Siemens Industrial Turbomachinery Ltd., Lincoln, UK

Paper No. GT2015-42010, pp. V04AT04A002; 15 pages
doi:10.1115/GT2015-42010
From:
  • ASME Turbo Expo 2015: Turbine Technical Conference and Exposition
  • Volume 4A: Combustion, Fuels and Emissions
  • Montreal, Quebec, Canada, June 15–19, 2015
  • Conference Sponsors: International Gas Turbine Institute
  • ISBN: 978-0-7918-5668-0
  • Copyright © 2015 by ASME

abstract

It is important that gas turbines used in Oil & Gas applications can burn a wide variety of fuels with the minimum impact on the environment or project economics. This paper is an introduction for those unfamiliar with gas turbine combustion in any detail into how emissions such as NOx are formed, and how the two most common types of gas turbine combustion system — the ‘conventional’ diffusion flame combustor and the Dry Low Emissions (DLE) combustor operate.

There are many types of gaseous and liquid fuels that can be used in Gas Turbines, which can come from a wide range of natural and industrial sources.
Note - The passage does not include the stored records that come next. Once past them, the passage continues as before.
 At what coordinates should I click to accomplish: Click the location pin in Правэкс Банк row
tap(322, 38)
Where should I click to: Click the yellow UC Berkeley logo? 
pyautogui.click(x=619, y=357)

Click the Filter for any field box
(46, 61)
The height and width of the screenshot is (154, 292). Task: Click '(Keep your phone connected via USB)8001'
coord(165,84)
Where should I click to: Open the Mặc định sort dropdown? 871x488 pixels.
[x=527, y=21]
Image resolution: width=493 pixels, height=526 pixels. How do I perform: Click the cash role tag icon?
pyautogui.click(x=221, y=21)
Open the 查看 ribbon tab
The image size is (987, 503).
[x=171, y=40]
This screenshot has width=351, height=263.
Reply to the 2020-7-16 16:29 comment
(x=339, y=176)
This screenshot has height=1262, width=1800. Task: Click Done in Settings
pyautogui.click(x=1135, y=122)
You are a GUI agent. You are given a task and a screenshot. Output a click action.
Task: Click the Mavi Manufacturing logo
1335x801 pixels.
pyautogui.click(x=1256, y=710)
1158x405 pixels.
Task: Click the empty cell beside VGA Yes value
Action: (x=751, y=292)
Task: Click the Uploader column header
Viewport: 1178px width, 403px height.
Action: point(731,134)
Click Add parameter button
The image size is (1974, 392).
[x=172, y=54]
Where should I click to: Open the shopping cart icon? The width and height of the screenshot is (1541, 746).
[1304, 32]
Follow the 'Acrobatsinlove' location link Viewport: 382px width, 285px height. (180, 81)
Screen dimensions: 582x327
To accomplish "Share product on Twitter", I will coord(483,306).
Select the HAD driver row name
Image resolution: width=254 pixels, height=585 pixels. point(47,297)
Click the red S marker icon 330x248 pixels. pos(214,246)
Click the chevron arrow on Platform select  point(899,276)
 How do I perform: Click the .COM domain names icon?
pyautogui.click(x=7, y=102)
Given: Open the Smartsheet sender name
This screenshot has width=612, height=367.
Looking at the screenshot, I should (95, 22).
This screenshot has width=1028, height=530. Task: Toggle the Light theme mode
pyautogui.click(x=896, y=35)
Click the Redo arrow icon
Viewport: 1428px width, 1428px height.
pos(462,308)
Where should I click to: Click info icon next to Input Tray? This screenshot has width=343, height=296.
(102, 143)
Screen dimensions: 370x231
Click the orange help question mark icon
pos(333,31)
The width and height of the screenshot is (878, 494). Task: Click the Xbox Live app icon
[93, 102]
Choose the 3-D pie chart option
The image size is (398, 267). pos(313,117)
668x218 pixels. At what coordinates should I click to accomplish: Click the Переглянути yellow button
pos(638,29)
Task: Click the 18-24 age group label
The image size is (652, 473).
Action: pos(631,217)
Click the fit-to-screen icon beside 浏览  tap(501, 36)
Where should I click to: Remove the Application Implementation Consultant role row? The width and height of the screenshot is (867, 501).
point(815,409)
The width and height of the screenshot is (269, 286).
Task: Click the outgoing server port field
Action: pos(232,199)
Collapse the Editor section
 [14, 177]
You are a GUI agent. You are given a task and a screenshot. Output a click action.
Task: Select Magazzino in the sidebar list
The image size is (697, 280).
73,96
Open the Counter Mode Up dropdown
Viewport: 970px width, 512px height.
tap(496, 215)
These different potential fuels are discussed, along with the flexibility of the two different combustion systems to accept different types of fuel.

Some of the common contaminants found in these fuels are also discussed, along with the impact these have on the operability and maintenance of industrial and aero-derivative gas turbines, and methods to minimize the impact of these contaminants identified. Finally the paper looks at recommendations on liquid fuel storage to minimize operational issues on liquid fuels.